Monday, Jul. 09, 1990

Space Cloudy Vistas for Big Science

By Dick Thompson

For all its first-class expertise and glorious achievement in space technology, the U.S. has had more than a fair share of bad luck, not to say tragedy. Now the quality of that vaunted technology has become a serious question. Last week, in a period of just a few days, NASA discovered that its $1.5 billion Hubble Space Telescope had been fitted with a faulty mirror and that a second of its three shuttles had sprung hydrogen leaks.

Costly and frustrating as the shuttle problem is, NASA will be able to correct it with relative ease. The agency prudently grounded not only the two faulty spaceships but the third shuttle as well, until engineers are satisfied that the hydrogen fuel system is safe. This means a wholesale rescheduling of NASA's launch program and corresponding delays in realizing all of NASA's scientific and military objectives.

The Hubble difficulty is quite something else. Unlike the shuttle, the telescope is unique. Moreover, it has already been launched and cannot be hauled back into the hangar for repairs.
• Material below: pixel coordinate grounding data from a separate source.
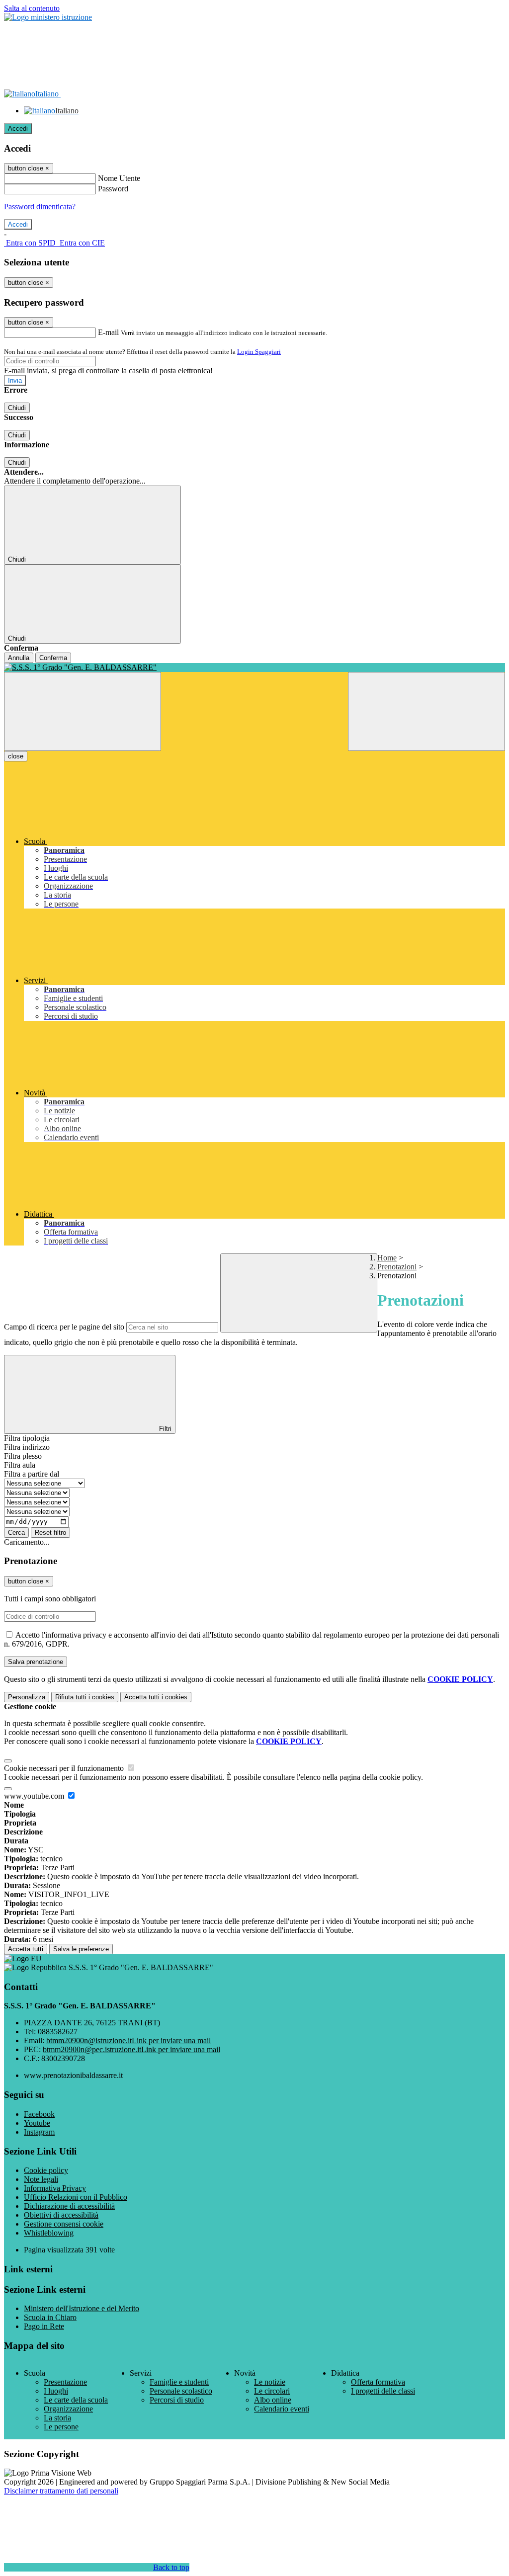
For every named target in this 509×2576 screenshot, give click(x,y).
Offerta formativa (378, 2382)
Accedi (18, 128)
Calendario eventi (281, 2409)
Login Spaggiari (259, 351)
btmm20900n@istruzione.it (128, 2040)
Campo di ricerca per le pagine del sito (64, 1327)
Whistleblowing (49, 2233)
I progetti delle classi (383, 2391)
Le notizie (269, 2382)
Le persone (61, 2426)
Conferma (53, 658)
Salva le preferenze (81, 1949)
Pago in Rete (44, 2326)
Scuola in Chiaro (50, 2317)
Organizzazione (68, 2409)
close (15, 756)
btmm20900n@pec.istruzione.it (131, 2049)
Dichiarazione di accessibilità (69, 2206)
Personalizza (26, 1697)
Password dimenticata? (40, 206)
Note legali (41, 2179)
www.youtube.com (35, 1796)
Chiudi (17, 408)
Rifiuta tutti (84, 1697)
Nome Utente (119, 178)
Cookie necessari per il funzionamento (65, 1768)
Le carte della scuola (76, 2400)
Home (387, 1257)
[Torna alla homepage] (254, 667)
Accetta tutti (155, 1697)
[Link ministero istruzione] (48, 17)
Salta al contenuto (32, 8)
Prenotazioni (397, 1266)
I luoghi (56, 2391)
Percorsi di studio (177, 2400)
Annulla (18, 658)
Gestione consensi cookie (63, 2224)
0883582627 (58, 2031)
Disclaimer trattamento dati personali (61, 2491)
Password (113, 188)
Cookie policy (46, 2170)
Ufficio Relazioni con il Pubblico (75, 2197)
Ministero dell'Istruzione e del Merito (81, 2308)
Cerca (16, 1532)
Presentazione (65, 2382)
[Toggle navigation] (82, 711)
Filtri (164, 1428)
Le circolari (272, 2391)
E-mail (108, 332)
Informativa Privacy (55, 2188)
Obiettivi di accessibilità (61, 2215)
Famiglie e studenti (179, 2382)
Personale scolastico (181, 2391)
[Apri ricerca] (426, 711)
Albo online (272, 2400)
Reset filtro (50, 1532)
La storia (57, 2417)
When Hubble was launched in April, NASA promised that it would see the ancient universe in startling clarity, but the discovery that one of the two mirrors that form the heart of its optics had been incorrectly manufactured served mainly to focus attention on the limits of high technology. The immediate result is that for all Hubble's tremendous cost, two of its most heralded advantages -- the ability to distinguish very close objects and the knack for detecting faint light from the early universe -- are lost. Said John Logsdon, director of the Space Policy Institute at George Washington University: "It's horrible."

The visible starlight that Hubble is now able to collect and magnify is no better than that seen by landlocked observatories. It is impossible for Hubble to find a planet circling a distant star or detect a black hole at the center of a galaxy. At least 40% of the experiments planned for the telescope will have to be postponed until engineers can make lenses for the craft's instruments that will compensate for the mirror's flaw. Astronauts will then have to ride the shuttle into orbit and space walk to the telescope, where they will fit the new lenses. And getting those spectacles to Hubble may take three to six years.

Hubble never had an easy time. After the launch, engineers had to fiddle with stubborn antennas that refused to extend. When the antennas were fixed, the messages that came back to Earth indicated that the spacecraft was wobbling: when it swung from darkness to sunlight, the sun's rays striking Hubble's cold solar panels produced a minor vibration that caused the spacecraft to oscillate slowly. This motion confused instruments that were built to such precision that they could read a license plate 48 km (30 miles) away. NASA software designers are now writing programs to counteract the oscillations so that the telescope tube can be held steady.

Locating objects for the telescope has also been bothersome. An exhaustive catalog of guide stars was built into Hubble's computer memory, enabling it to identify both its position in space and the object of its interest. A programmer, however, failed to update the information properly, and for weeks Hubble was looking left when it should have been looking right. That too has been fixed with a software Band-Aid.

Such shakedown glitches were perhaps to be expected, but the difficulties with Hubble's optics were not anticipated and have been devastating. The astonishing fact is that one of the two mirrors built by Perkin-Elmer Corp. % -- engineers do not know which one -- was made to the wrong specifications. The mirror is either too high or too low by 4 microns, about 4% of the diameter of a human hair. Although tests could have detected this error on the ground, they either were never performed or failed. A government panel will investigate how the mistake was made, and the Senate has cranked up its own hearings.

Fortunately, Hubble can still do work from space that no telescope can do from the ground. It can observe the universe's ultraviolet glow, a part of the spectrum of starlight that does not reach Earth, and it will be able to study the physics of stars. In addition, large objects, such as the giant red spot and polar caps of Jupiter, will be within Hubble's range. Administrators at the Space Telescope Institute in Baltimore are now scrambling to reassign observing time for those instruments that do not rely on the mirrors. Since requests from various scientific groups for Hubble's intelligence were ten times as great as the time available for observing, the telescope will still be used constantly.

Even so, the latest hobbling of Hubble can only intensify arguments over the wisdom of funneling large portions of the nation's research budget into a few steeply expensive projects. President Bush's proposal to launch a moon-Mars mission has been stalled on Capitol Hill. Congress is uncomfortable with the $30 billion price tag for a proposed space station as well as with the planned $8 billion Superconducting Supercollider that will be built in Texas. "We're spending a disproportionate amount on big science," says California Congressman George Brown. "Any failure casts some discredit on the desirability of funding these big science projects." In the end, the saga of the cloudy mirrors and the leaky shuttles may yet reflect a clear resolution to a confounding question: How should the nation apportion its finite wealth in pursuit of scientific achievement?